Are you able to comment on Kafka and how it compares to Aeron?
As far as I understand, it provides a persistent log of messages, however I was under the impression that it also mentioned replication? I couldn’t find anything in the samples which would indicate some inter-broker communication, so maybe it’s not there, or I just can’t find it? :)
Also, another project that is similar in some respects is ZeroMQ - although it doesn’t offer persistence or replication, such services could be built on top of it. Do you have any thoughts on how ZeroMQ and Aeron compare?
On 14 Nov 2014, at 10:22, Martin Thompson <mjp...@gmail.com> wrote:On 14 November 2014 08:45, Adam Warski <ad...@warski.org> wrote:As far as I understand, it provides a persistent log of messages, however I was under the impression that it also mentioned replication? I couldn’t find anything in the samples which would indicate some inter-broker communication, so maybe it’s not there, or I just can’t find it? :)Aeron essentially replicates (in the normal use of the word) the log buffers from one machine to another. The buffers are persistent in a functional sense in that the stored records are not mutated, not persisted to disk. The fun we have with language in this subject :-)However in the new year I'm doing some work for another client that will go open source which provides replication in a clustered machine context that will also provide a persisted log to disk as an archive.
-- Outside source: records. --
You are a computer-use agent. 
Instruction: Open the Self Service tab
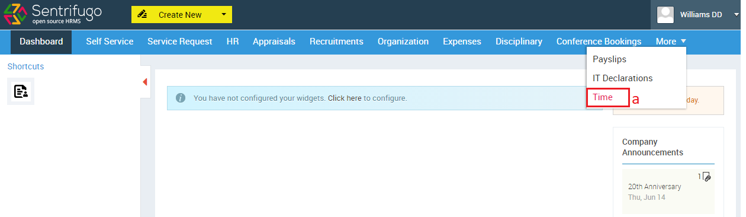click(x=110, y=42)
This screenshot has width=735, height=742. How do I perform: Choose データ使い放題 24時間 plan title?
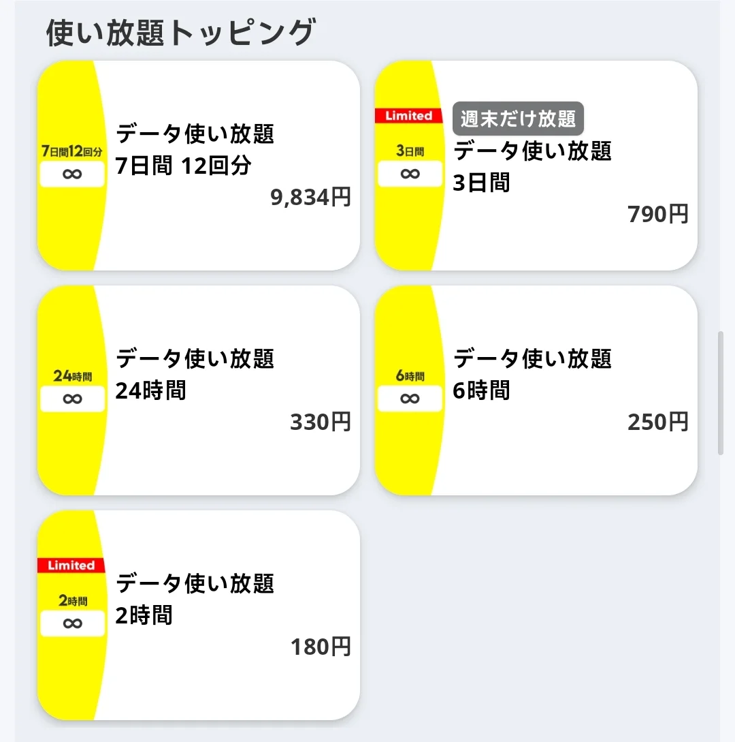pos(195,374)
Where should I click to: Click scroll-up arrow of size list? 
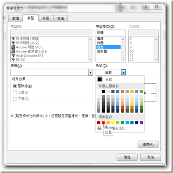click(x=156, y=39)
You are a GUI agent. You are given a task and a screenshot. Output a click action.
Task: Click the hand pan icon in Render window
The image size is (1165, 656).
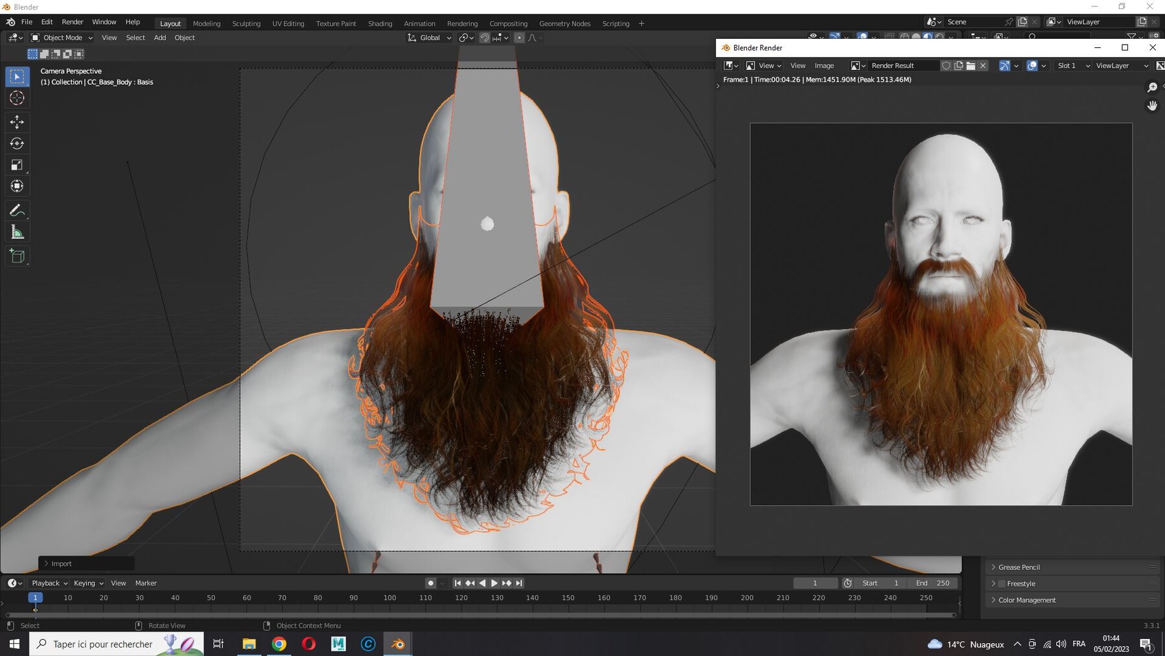[x=1152, y=106]
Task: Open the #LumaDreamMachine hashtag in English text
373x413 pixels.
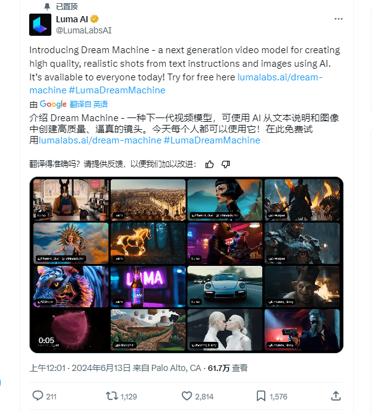Action: pyautogui.click(x=117, y=90)
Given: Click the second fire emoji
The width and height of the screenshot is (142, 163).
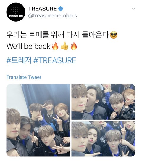Looking at the screenshot, I should point(74,46).
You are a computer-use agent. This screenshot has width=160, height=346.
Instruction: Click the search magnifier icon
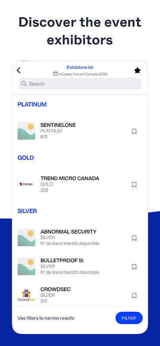(x=24, y=83)
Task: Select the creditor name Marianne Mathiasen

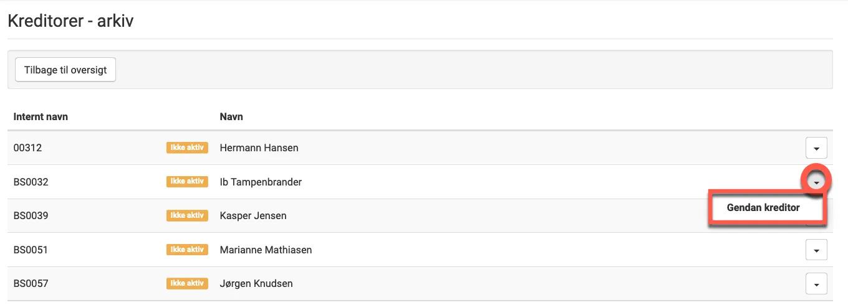Action: [266, 250]
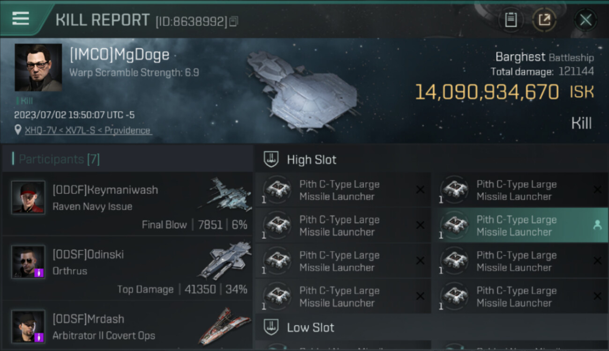Share the kill report externally

[544, 20]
This is likely to be built on top of Aeron.Aeron is peer-to-peer and does not use brokers. This is one of the reasons it has such low-latency.
Also, another project that is similar in some respects is ZeroMQ - although it doesn’t offer persistence or replication, such services could be built on top of it. Do you have any thoughts on how ZeroMQ and Aeron compare?I'll keep saying it until people get what it actually means. :-) Tongue firmly in cheek!Aeron provides an OSI layer 4 message transport. The 5 services of this layer are well defined. To compare another message transport you need to compare to these 5 services. Do you they provide more or less. Archiving and cluster replication are not part of OSI layer 4. For example with flow control, many other messaging products rely on TCP. Aeron provides its own flow control with pluggable hooks from providing alternative algorithms. ZeroMQ could sit on top of Aeron, just as it does with PGM.
Ok, thanks, I think I’m starting to understand, though I’m quite fixed on what “traditional” messaging systems provide, so it’s probably going to take some time ;) So, for example, a higher-level messaging service could use Aeron as the transport, to communicate between nodes. And using that transport more advanced services, like on-disk persistence or cluster-replication can be built.
So in fact comparing ZeroMQ and Aeron or Kafka and Aeron don’t make much sense, as they are built for different roles. It at all, then probably more with ZeroMQ, as it provides “better sockets” - p2p communication as well - however on top of existing transport protocols, instead of implementing its own one.